Circle of Spirits Class Features
|2nd||Shape of Death|
|14th||Swarm of the Covenant|
Shape of Death
You can Wild Shape into an undead. Yes, this is powerful. It’s also a class-defining feature. Consider the power that other Druid subclasses get from their 2nd level power.
(Note: I can already hear you screaming about Shadows. Yes, their CR is way too low for their punch. No, that doesn’t make this broken. A 1st-level Guiding Bolt spell will OHKO a Shadow over 76% of the time. But that’s not the route I’d take, because there’s a more interesting narrative option. Rumors spread around town about a Shadow lurking about. Mercenaries and zealots take the task. Those who are unsuccessful will become Shadows themselves!)
For flavor, we’ve also made it like you’re dead when you’re sleeping. This language is cribbed from Feign Death and trimmed for power balance.
This feature drives a lot of flavor of the class. A swirling mass of spirits engulfs you. Any creature who comes too close must make a Wisdom save or become frightened of you.
Since they’re already adjacent, the movement restriction of the frightened condition doesn’t do much. However, imposing disadvantage on attacks and ability checks is a nice defensive boost.
The frightened effect only lasts a round, but will continue to proc as long as the enemy keeps ending their turns next to you.
By the time the Circle of Spirits Druid reaches 10th level, their incorporeal form begins to take over their body. They gain some of the damage resistance benefits of undead creatures when not in their Wild Shape form.
Also, they can’t be frightened by undead.
Swarm of the Covenant
Here’s the juice! When you reach 11th level, your spirit swarm has gained full nazi face melting power.
At a base level, this feature provides consistent (but low) damage across a broad number of foes. This is meant to replicate the lightning coursing between those looking upon the Ark before they explode.
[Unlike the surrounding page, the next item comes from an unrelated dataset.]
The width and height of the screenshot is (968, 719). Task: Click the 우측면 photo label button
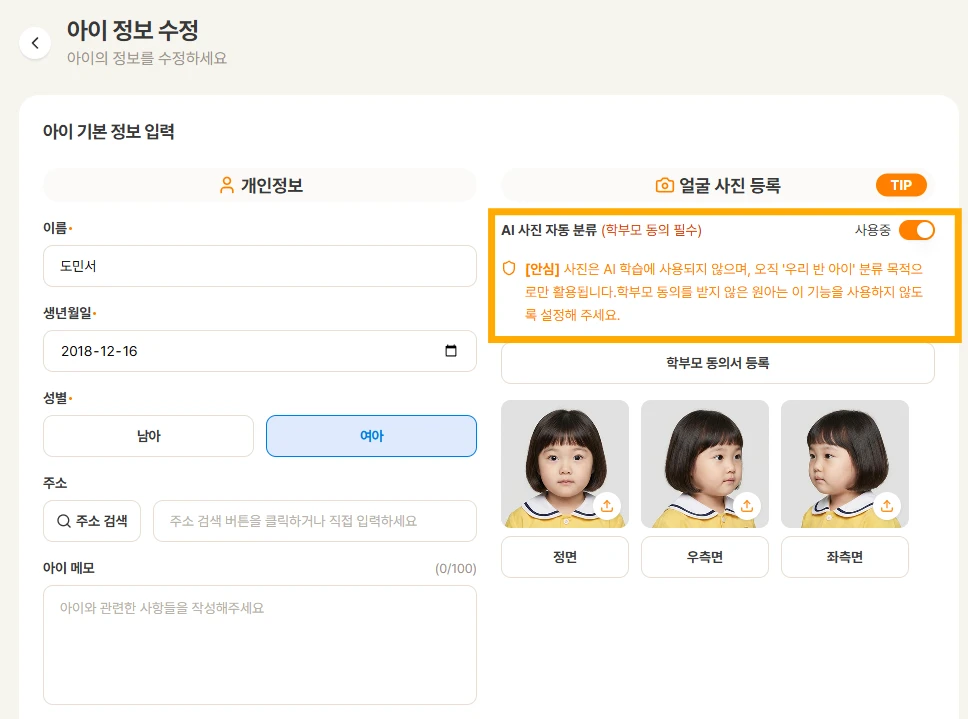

Note that this feature only works on creatures that can see you. “Just shut your eyes, Marion: don’t look at it, no matter what happens!“
When a creature takes maximum damage from Swarm of the Covenant (16.7% of the time), you can use your action to cause a spirit to invade them. They get a CON save, but if they fail, they’ll take an average of 41 necrotic damage.
This seems really powerful, but there’s actually a lot of limiters built in here:
- You must have another limited-use feature active (Spirit Swarm).
- You only affect creatures within 20 feet.
- You only affect creatures who can see you.
- It takes an action to activate (limiting it to 1 target/turn).
- You can’t choose any target; available targets are determined by chance.
- No damage on a save.
Of course, if the target takes lethal damage, they melt and die.